→ **WORK INSTRUCTIONS**: Collect every line below that contains the word "pixels", and copy each such line in full.
----- TASK INPUT -----
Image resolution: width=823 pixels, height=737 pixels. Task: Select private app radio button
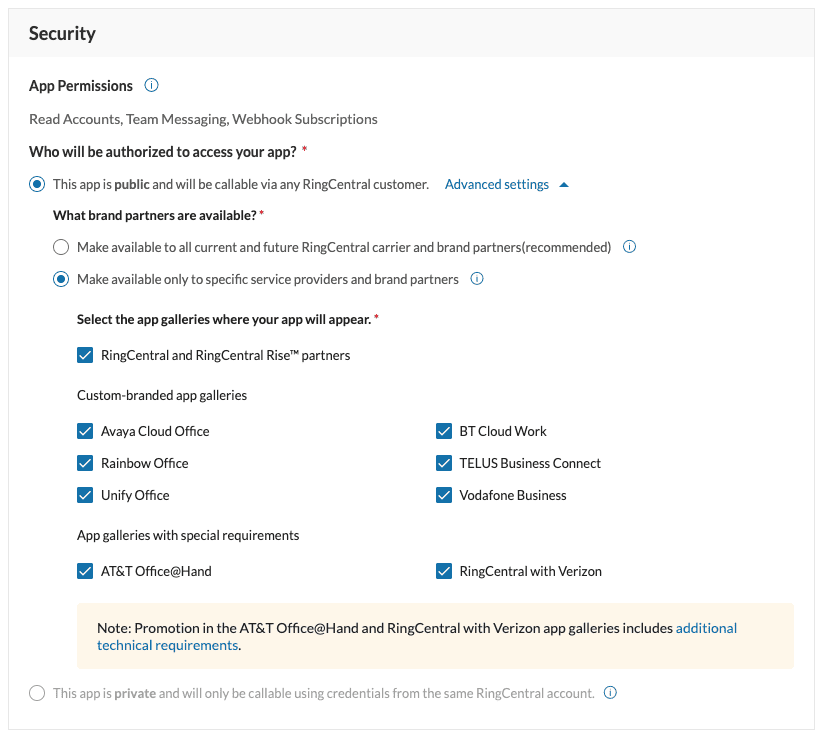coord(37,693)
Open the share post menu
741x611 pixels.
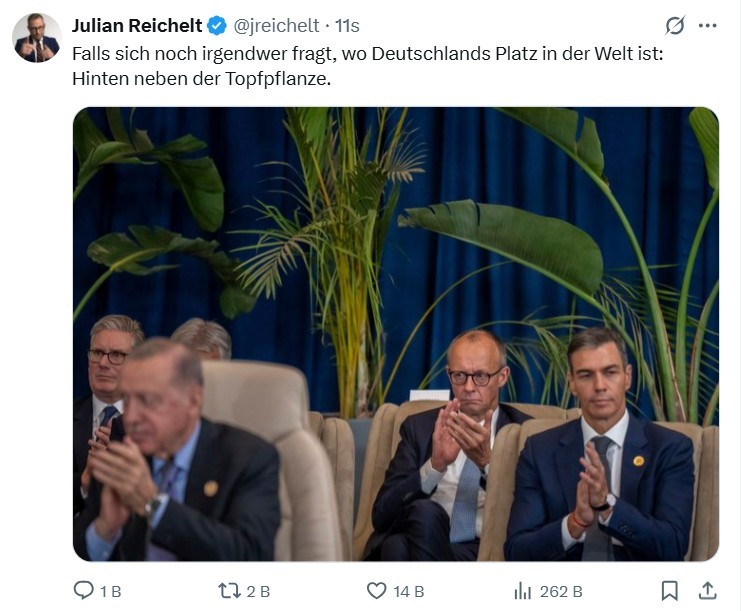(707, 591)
-----
→ **RESULT**:
Image resolution: width=823 pixels, height=737 pixels. Task: Select private app radio button
741x611 pixels.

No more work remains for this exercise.